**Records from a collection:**
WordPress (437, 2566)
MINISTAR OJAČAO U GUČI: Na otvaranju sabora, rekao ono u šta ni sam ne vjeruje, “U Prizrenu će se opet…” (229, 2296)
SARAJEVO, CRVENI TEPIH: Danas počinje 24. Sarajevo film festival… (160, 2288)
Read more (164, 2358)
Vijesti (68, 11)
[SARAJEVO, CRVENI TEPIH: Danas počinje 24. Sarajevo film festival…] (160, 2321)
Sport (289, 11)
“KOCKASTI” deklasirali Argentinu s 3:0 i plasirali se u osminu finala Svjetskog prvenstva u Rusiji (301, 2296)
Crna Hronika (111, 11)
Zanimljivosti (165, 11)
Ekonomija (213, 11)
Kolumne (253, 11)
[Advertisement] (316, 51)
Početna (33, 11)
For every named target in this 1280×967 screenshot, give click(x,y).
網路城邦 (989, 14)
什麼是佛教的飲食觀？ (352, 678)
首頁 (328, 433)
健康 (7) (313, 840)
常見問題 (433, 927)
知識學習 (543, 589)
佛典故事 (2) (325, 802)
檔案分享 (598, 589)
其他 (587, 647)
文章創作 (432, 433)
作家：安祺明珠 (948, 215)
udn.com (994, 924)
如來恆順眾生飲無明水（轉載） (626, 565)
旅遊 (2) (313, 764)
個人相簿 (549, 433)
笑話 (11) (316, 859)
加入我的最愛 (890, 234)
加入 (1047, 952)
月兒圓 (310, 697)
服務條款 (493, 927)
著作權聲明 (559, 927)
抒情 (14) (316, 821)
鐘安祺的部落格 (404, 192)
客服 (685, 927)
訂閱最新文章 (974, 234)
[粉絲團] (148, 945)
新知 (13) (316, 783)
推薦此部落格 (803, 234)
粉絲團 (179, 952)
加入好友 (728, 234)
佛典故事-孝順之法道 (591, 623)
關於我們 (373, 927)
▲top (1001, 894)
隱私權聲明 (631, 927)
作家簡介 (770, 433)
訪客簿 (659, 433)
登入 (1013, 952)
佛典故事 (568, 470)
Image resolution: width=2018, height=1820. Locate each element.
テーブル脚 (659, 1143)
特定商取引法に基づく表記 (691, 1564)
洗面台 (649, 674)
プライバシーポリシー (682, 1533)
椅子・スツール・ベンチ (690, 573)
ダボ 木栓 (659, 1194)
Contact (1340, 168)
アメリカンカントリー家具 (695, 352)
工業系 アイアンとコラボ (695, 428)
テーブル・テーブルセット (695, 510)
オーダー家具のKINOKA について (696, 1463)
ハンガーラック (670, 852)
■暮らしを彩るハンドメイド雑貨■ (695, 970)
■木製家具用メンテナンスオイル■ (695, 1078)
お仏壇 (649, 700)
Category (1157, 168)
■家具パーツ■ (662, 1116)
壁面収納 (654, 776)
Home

**What needs to be done:** The data is to be given again in full, with every line exact.

**Output for this task:**
WordPress (437, 2566)
MINISTAR OJAČAO U GUČI: Na otvaranju sabora, rekao ono u šta ni sam ne vjeruje, “U Prizrenu će se opet…” (229, 2296)
SARAJEVO, CRVENI TEPIH: Danas počinje 24. Sarajevo film festival… (160, 2288)
Read more (164, 2358)
Vijesti (68, 11)
[SARAJEVO, CRVENI TEPIH: Danas počinje 24. Sarajevo film festival…] (160, 2321)
Sport (289, 11)
“KOCKASTI” deklasirali Argentinu s 3:0 i plasirali se u osminu finala Svjetskog prvenstva u Rusiji (301, 2296)
Crna Hronika (111, 11)
Zanimljivosti (165, 11)
Ekonomija (213, 11)
Kolumne (253, 11)
[Advertisement] (316, 51)
Početna (33, 11)
For every named target in this 1280×967 screenshot, give click(x,y).
網路城邦 (989, 14)
什麼是佛教的飲食觀？ (352, 678)
首頁 (328, 433)
健康 (7) (313, 840)
常見問題 (433, 927)
知識學習 (543, 589)
佛典故事 (2) (325, 802)
檔案分享 (598, 589)
其他 (587, 647)
文章創作 (432, 433)
作家：安祺明珠 (948, 215)
udn.com (994, 924)
如來恆順眾生飲無明水（轉載） (626, 565)
旅遊 (2) (313, 764)
個人相簿 (549, 433)
笑話 (11) (316, 859)
加入我的最愛 (890, 234)
加入 (1047, 952)
月兒圓 (310, 697)
服務條款 (493, 927)
著作權聲明 (559, 927)
抒情 (14) (316, 821)
鐘安祺的部落格 (404, 192)
客服 (685, 927)
訂閱最新文章 (974, 234)
[粉絲團] (148, 945)
新知 (13) (316, 783)
推薦此部落格 (803, 234)
粉絲團 (179, 952)
加入好友 (728, 234)
佛典故事-孝順之法道 (591, 623)
關於我們 (373, 927)
▲top (1001, 894)
隱私權聲明 (631, 927)
作家簡介 (770, 433)
訪客簿 (659, 433)
登入 (1013, 952)
佛典故事 (568, 470)
Image resolution: width=2018, height=1820. Locate each element.
テーブル脚 (659, 1143)
特定商取引法に基づく表記 (691, 1564)
洗面台 (649, 674)
プライバシーポリシー (682, 1533)
椅子・スツール・ベンチ (690, 573)
ダボ 木栓 (659, 1194)
Contact (1340, 168)
アメリカンカントリー家具 (695, 352)
工業系 アイアンとコラボ (695, 428)
テーブル・テーブルセット (695, 510)
オーダー家具のKINOKA について (696, 1463)
ハンガーラック (670, 852)
■暮らしを彩るハンドメイド雑貨■ (695, 970)
■木製家具用メンテナンスオイル■ (695, 1078)
お仏壇 (649, 700)
Category (1157, 168)
■家具パーツ■ (662, 1116)
壁面収納 (654, 776)
Home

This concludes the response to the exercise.